Die Marschrichtung hatten am Mittag die Österreicher vorgegeben. 37.500 Flüchtlinge dieses Jahr, 127.500 maximal bis Ende 2019 – eine klar definierte Obergrenze, gepaart mit "konsequenten" Grenzkontrollen, kündigte Bundeskanzler Werner Faymann völlig überraschend an. Eine Maßnahme, die den "Leidensdruck" für eine gesamteuropäische Lösung erhöhen werde, wie Außenminister Sebastian Kurz sagte.
Doch die scheint ferner denn je. Diese Erkenntnis offenbart schonungslos das Weltwirtschaftsforum in Davos, das sich eigentlich zum Ziel gesetzt hat, die Probleme der Welt durch globale Allianzen zu lösen.
Selbst zwischen jenen europäischen Staaten, die bislang großzügig Flüchtlinge aufgenommen haben, häufen sich die Alleingänge angesichts des ungebremsten Zustroms an Migranten. Es besteht weder Einigkeit darüber, wie der Zustrom gebremst, noch wie die Last von allen Europäern geschultert werden kann.
Gabriel: "Nicht viele europäische Partner werden helfen"

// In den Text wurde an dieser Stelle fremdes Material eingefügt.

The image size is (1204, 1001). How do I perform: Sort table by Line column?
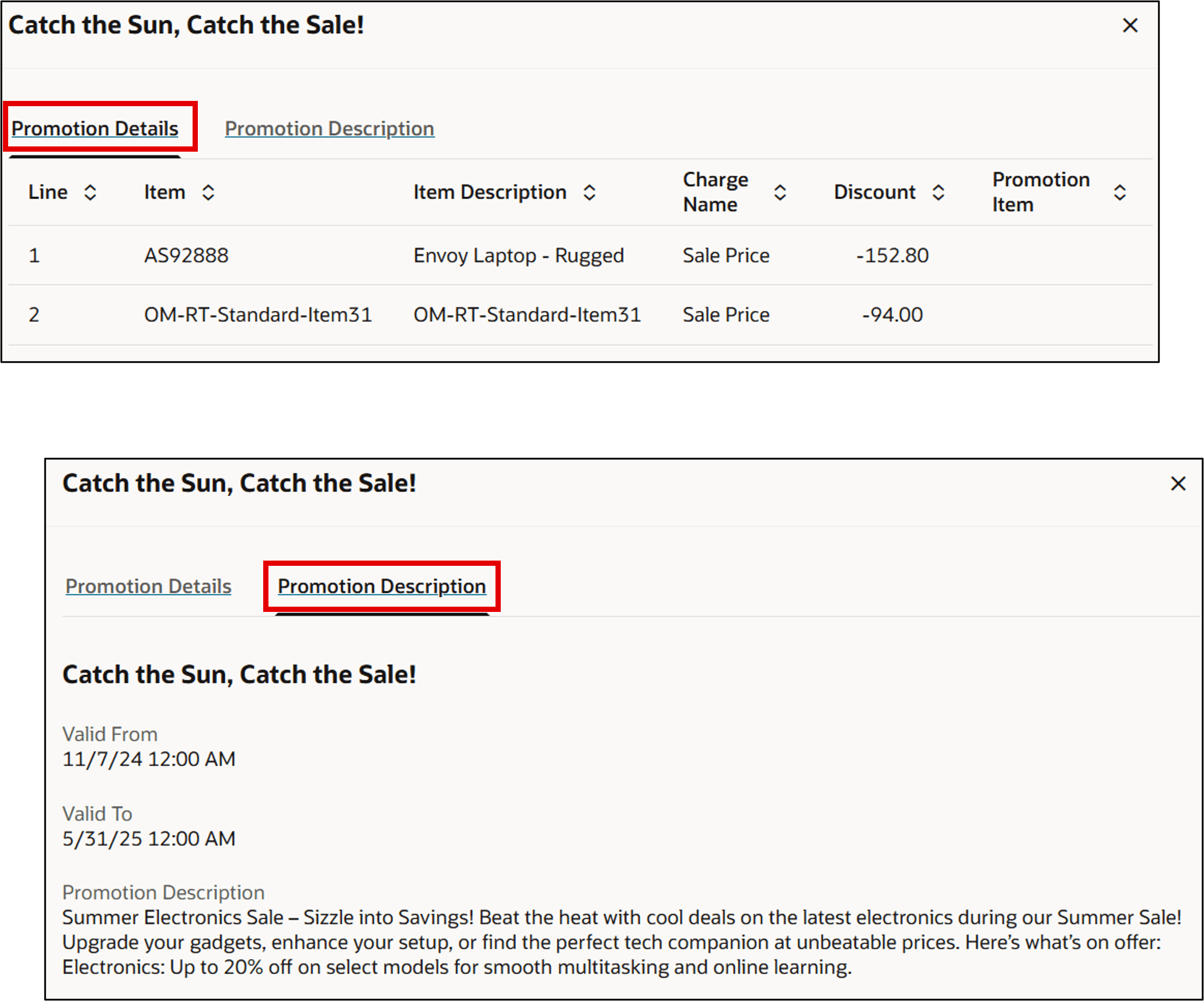pos(90,192)
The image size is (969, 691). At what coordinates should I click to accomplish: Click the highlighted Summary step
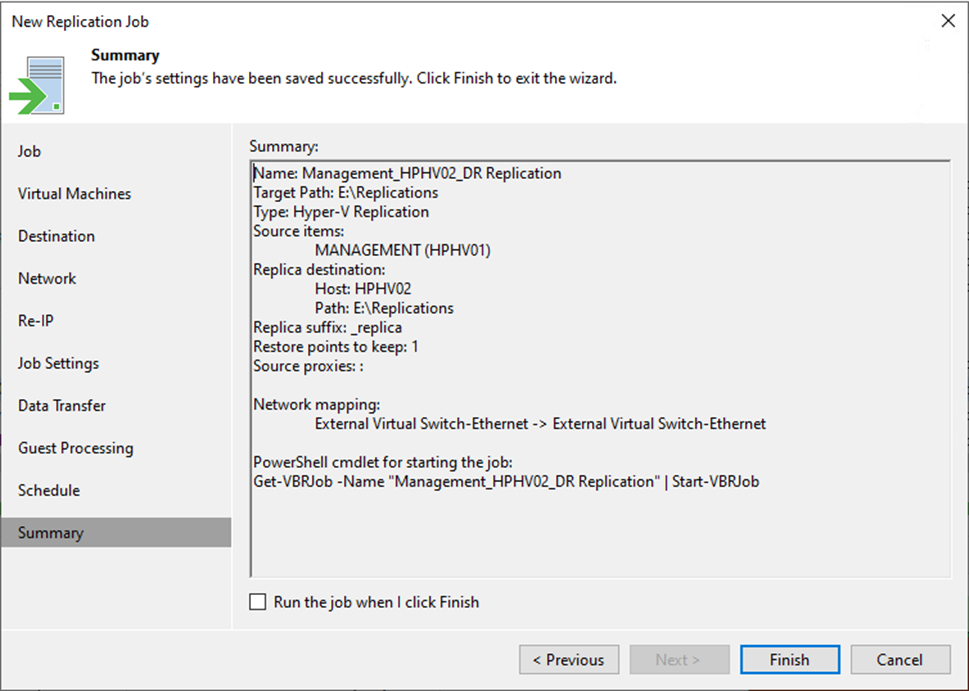pos(51,533)
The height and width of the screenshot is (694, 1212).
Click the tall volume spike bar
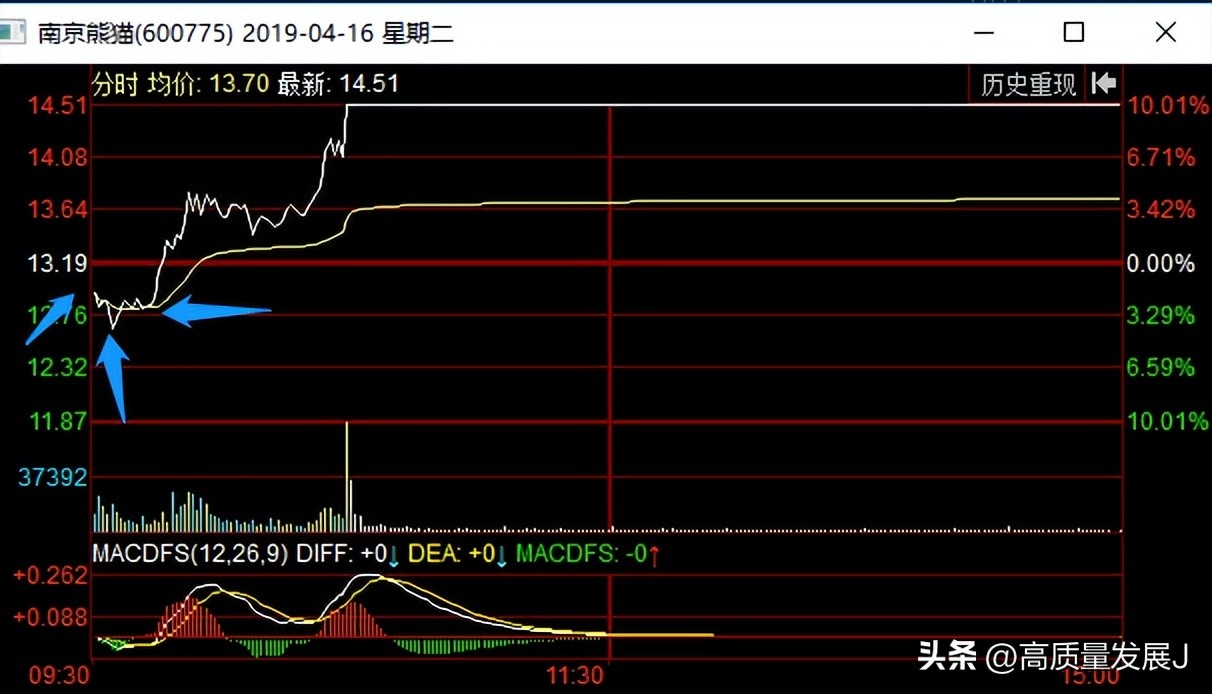click(x=347, y=475)
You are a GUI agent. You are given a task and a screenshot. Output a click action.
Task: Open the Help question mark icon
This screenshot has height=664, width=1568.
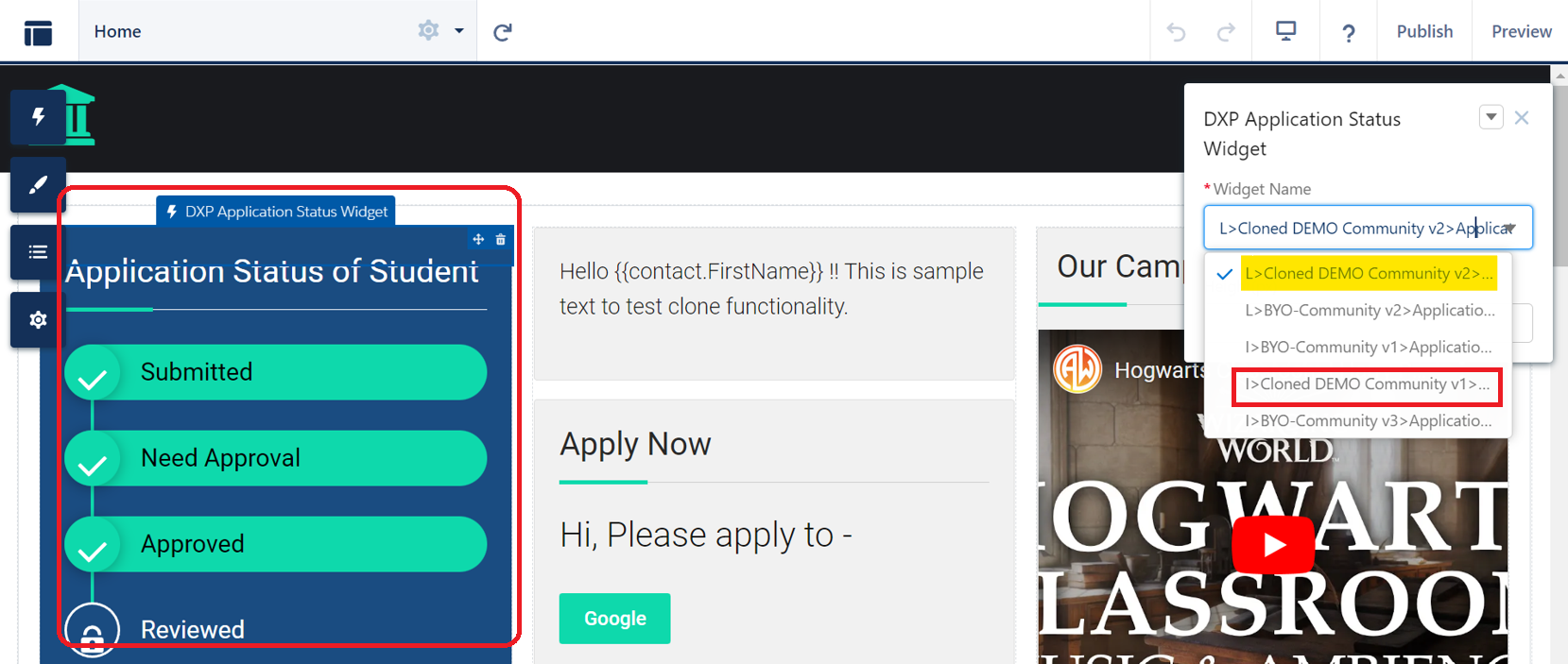1348,33
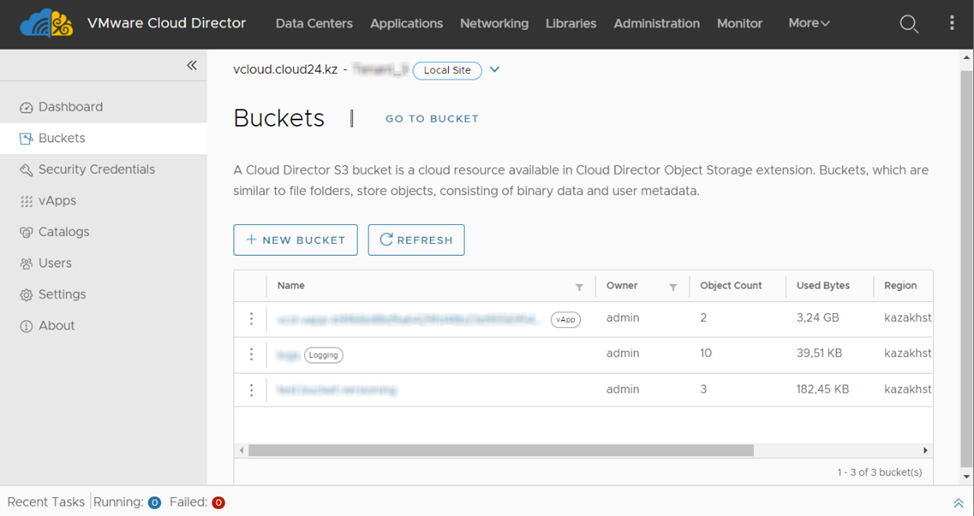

"Ich habe keine Hoffnung, in kurzer Zeit die polnische oder auch die französische Regierung davon zu überzeugen, bei der Lösung der Krise mitzumachen", sagte Wirtschaftsminister und Vizekanzler Sigmar Gabriel. Die Länder hätten rechtspopulistische Parteien, denen die Aufnahme von mehr Flüchtlingen zusätzlich Wähler zutreiben würden.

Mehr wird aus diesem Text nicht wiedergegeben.